IDENTIFICATION OF A PROTEIN COMPLEX THAT BINDS TO A DODECAMER SEQUENCE FOUND AT THE 3' ENDS OF YEAST MITOCHONDRIAL MESSENGER-RNAS

An activity from Saccharomyces cerevisiae mitochondria was identified that specifically bound to a 12-nucleotide sequence, AAUAA(U/C)AUUCUU, that is a site for processing of pre-mRNAs so as to generate the mature 3' ends of mRNAs. Because processing occurs 3' to the end of the dodecamer site, all mRNAs in yeast mitochondria terminate with that sequence. RNase T1 digestion fragments which terminated precisely at their 3' ends with the dodecamer sequence bound the activity, indicating that mRNAs in vivo would be capable of binding. Gel mobility shift analyses using RNA oligonucleotides showed that binding was reduced by a U-to-A substitution at position 3 of the dodecamer sequence; a C-to-A substitution at position 10 eliminated binding.
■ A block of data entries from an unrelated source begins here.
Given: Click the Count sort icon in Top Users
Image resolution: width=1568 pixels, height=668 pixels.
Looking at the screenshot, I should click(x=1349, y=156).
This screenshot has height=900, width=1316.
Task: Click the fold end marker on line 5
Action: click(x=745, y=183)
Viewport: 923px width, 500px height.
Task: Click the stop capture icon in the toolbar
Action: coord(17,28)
UV cross-linking identified three polypeptides with approximate molecular masses of 19, 60, and 70 kDa as constituents of the binding activity. These estimates included the contribution of the P-32-labeled RNA oligonucleotide used to tag these polypeptides. An oligonucleotide with a UA-->AU substitution at positions 3 and 4 of the dodecamer site formed complexes deficient in the 19-kDa species, suggesting that binding specificity was inherent to the higher-molecular-weight polypeptides. Assembly of the complex at a dodecamer site on an RNA protected sequences located 5' to the dodecamer site from digestion by a nucleoside triphosphate-dependent 3' exoribonuclease found in yeast mitochondria. Since mitochondrial mRNAs terminate with an intact dodecamer sequence, the binding activity may function in the stabilization of mRNAs in addition to 3'-end formation of mRNAs.